→ **WHAT YOU NEED TO DO**
The answer must be an exact copy of the lines from the one holding "The width and height of the screenshot is (1270, 952)." through the final line of the entries, and nothing else.

→ **RECORDS SHOWN**
======

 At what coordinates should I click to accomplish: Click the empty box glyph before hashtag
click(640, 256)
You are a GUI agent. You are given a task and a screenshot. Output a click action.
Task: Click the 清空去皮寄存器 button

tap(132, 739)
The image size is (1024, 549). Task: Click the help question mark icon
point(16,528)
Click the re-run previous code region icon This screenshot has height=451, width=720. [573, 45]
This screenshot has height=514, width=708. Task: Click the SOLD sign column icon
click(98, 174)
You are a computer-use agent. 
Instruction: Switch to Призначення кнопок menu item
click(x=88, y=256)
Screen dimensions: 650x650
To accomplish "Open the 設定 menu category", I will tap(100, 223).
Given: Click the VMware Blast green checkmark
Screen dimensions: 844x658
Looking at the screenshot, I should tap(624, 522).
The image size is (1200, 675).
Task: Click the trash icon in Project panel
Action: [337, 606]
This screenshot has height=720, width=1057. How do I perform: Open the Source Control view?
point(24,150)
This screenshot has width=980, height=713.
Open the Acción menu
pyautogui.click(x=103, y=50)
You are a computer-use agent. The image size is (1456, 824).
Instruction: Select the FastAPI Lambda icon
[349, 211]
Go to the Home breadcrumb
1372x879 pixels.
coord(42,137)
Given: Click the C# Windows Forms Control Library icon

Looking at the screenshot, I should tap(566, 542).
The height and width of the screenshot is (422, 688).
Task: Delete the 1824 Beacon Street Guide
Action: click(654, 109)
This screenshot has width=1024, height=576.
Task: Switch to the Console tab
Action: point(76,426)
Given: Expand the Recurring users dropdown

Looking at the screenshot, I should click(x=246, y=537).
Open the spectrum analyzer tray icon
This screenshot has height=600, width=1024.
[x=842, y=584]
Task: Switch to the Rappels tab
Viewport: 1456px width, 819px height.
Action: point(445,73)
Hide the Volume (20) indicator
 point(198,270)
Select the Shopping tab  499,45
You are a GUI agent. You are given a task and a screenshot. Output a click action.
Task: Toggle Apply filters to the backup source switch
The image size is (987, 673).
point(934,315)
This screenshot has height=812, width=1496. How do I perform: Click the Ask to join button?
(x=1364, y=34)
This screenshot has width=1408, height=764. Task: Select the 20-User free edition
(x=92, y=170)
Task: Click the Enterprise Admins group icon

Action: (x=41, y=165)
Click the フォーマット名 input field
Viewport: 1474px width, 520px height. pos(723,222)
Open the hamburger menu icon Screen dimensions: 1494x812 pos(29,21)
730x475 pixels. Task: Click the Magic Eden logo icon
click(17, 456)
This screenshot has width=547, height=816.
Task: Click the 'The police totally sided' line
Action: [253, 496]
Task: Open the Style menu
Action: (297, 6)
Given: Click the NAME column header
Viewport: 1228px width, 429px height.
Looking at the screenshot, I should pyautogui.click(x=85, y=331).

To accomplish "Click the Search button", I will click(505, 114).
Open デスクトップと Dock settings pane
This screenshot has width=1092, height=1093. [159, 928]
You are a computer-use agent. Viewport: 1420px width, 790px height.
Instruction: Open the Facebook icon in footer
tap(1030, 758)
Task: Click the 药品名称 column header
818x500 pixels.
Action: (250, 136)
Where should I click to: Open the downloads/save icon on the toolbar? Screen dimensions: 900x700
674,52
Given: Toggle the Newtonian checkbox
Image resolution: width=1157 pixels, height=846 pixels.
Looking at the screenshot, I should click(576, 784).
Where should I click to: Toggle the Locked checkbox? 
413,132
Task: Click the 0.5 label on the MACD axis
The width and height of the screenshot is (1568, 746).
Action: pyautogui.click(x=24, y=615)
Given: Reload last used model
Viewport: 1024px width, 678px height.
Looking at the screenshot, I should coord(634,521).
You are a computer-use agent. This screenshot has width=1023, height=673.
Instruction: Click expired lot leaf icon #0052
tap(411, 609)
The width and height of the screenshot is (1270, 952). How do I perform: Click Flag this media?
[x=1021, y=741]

======

→ **OUTPUT OF THE TASK**
The width and height of the screenshot is (1270, 952). How do I perform: Click Flag this media?
[x=1021, y=741]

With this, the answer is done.